### MATERIAL FOR THE TASK
====

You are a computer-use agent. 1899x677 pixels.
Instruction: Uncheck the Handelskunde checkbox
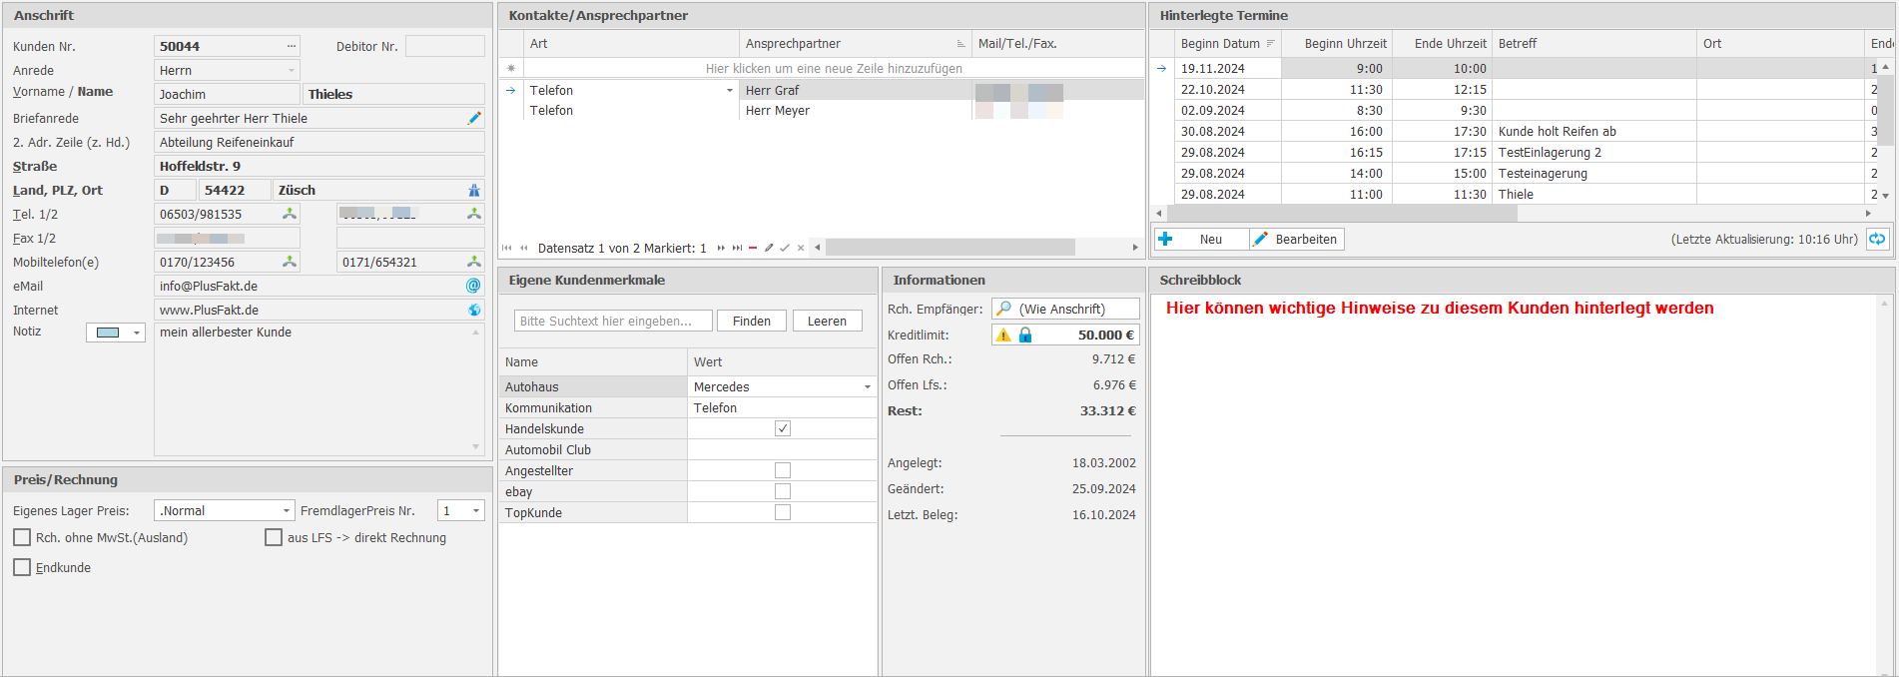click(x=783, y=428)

====

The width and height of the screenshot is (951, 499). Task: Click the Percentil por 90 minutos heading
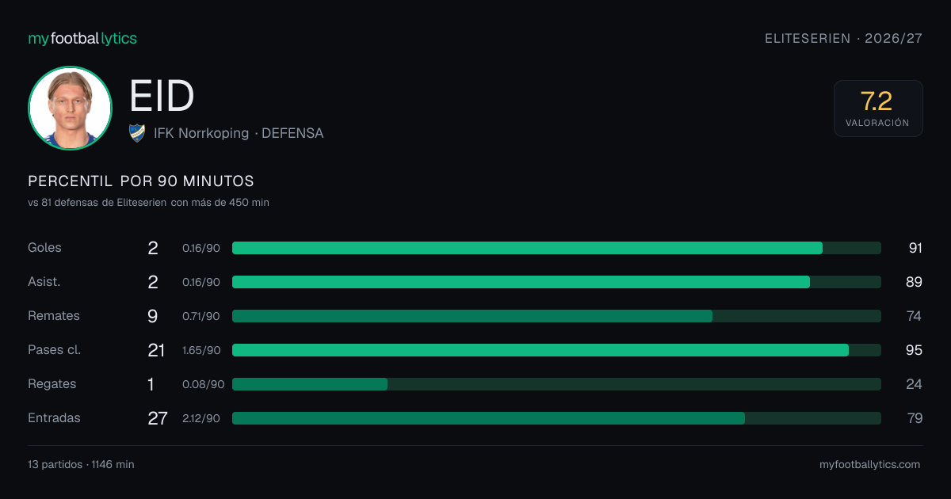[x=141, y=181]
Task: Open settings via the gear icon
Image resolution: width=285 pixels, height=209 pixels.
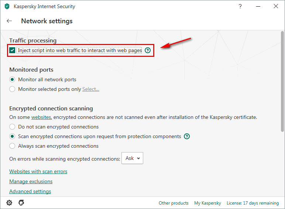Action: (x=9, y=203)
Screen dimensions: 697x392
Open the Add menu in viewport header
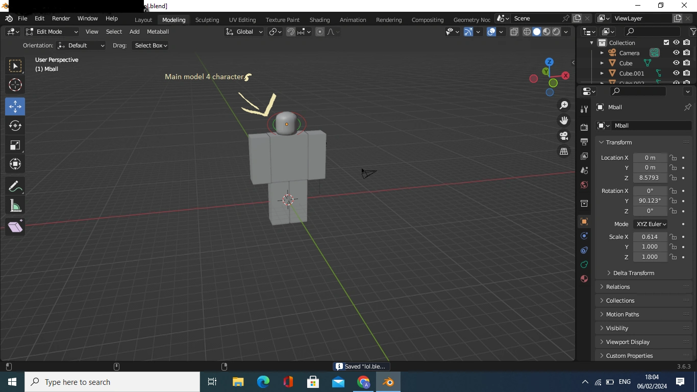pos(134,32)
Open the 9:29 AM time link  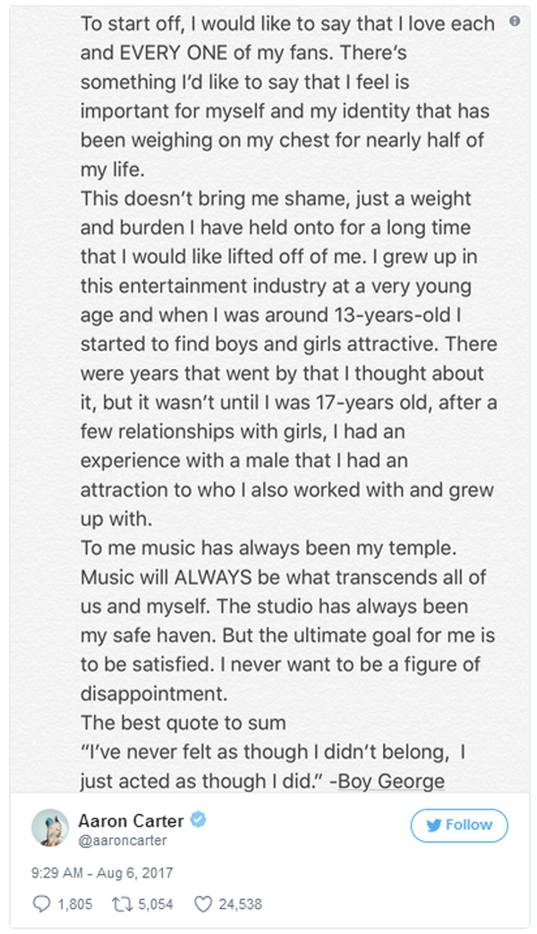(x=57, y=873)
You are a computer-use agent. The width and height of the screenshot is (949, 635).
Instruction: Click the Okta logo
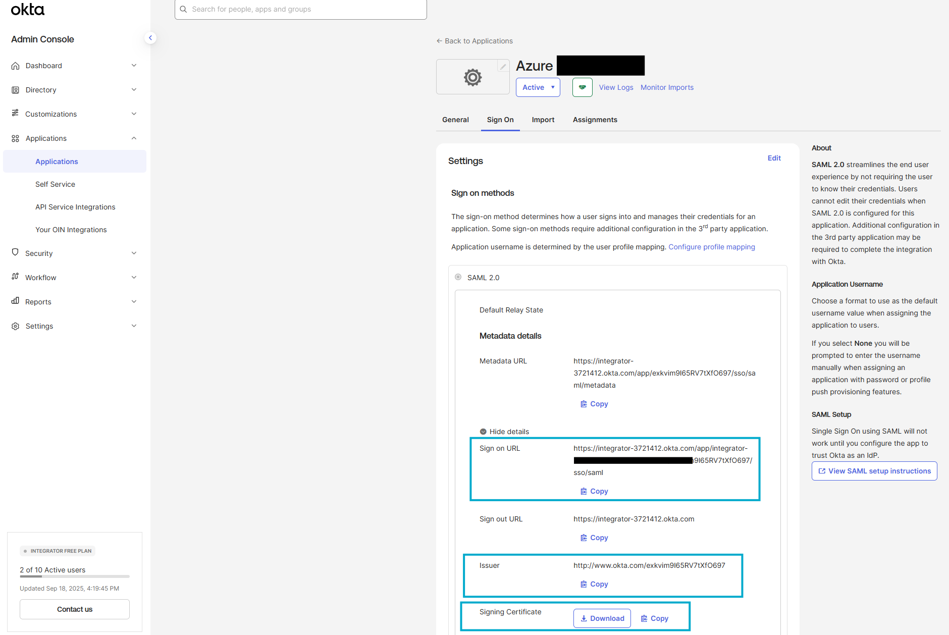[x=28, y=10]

====

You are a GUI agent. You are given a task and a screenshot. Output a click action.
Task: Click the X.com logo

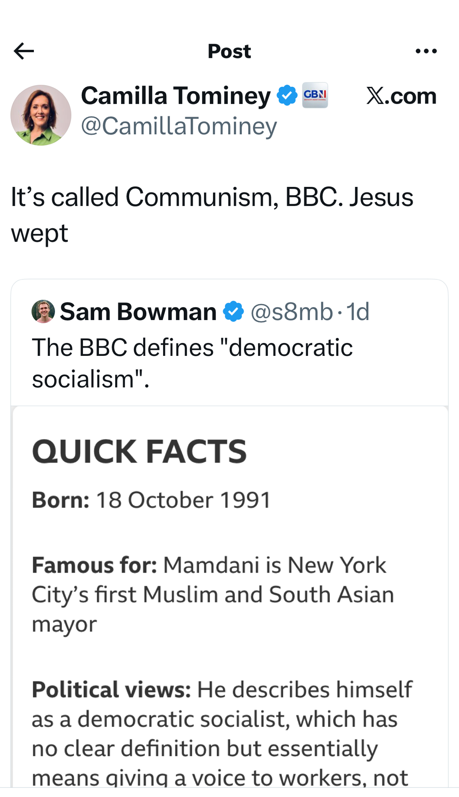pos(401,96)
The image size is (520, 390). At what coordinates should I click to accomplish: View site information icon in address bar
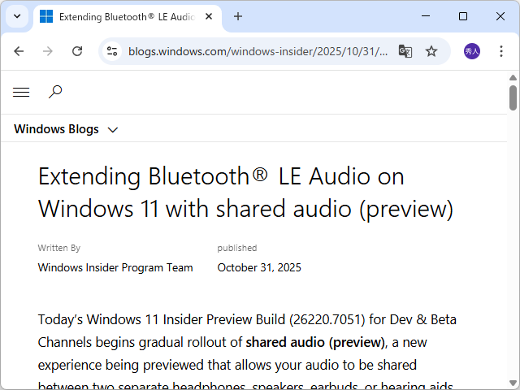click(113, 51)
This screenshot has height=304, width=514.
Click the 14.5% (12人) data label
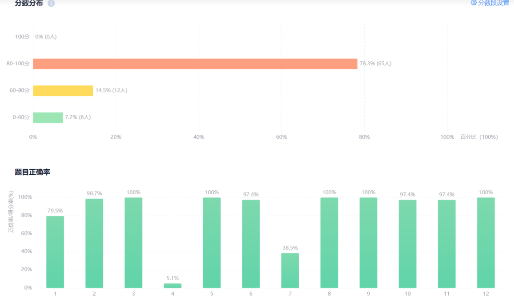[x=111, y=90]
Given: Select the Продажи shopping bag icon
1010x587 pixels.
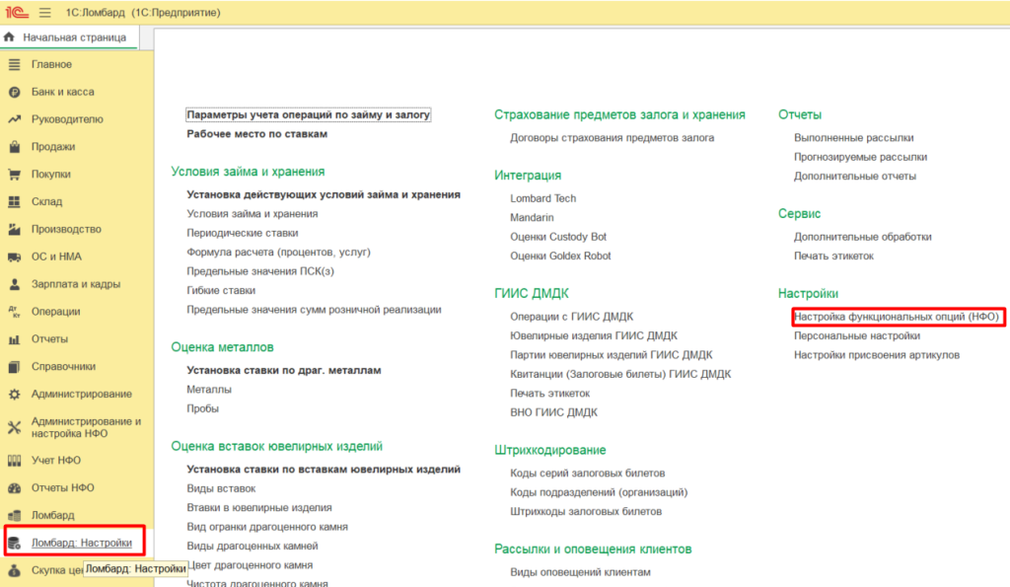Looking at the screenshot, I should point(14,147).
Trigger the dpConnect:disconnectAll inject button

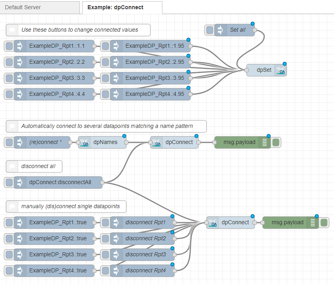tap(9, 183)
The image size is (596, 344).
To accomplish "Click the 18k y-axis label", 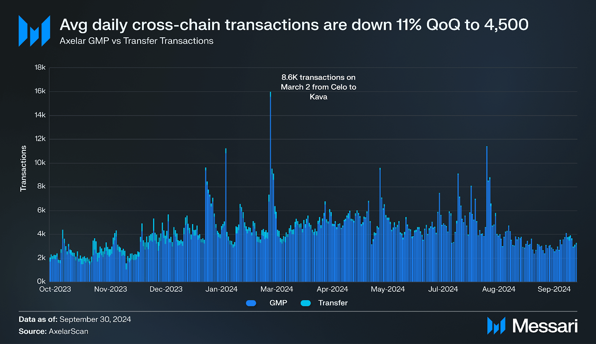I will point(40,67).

====

### WHAT TO DO
In the data above, copy every line where the string "agent" appears.

### ANSWER BOX
You are a computer-use agent. 1899x677 pixels.
You are a computer-use agent. The width and height of the screenshot is (949, 635).
You are a GUI agent. You are given a task and a screenshot. Output a click action.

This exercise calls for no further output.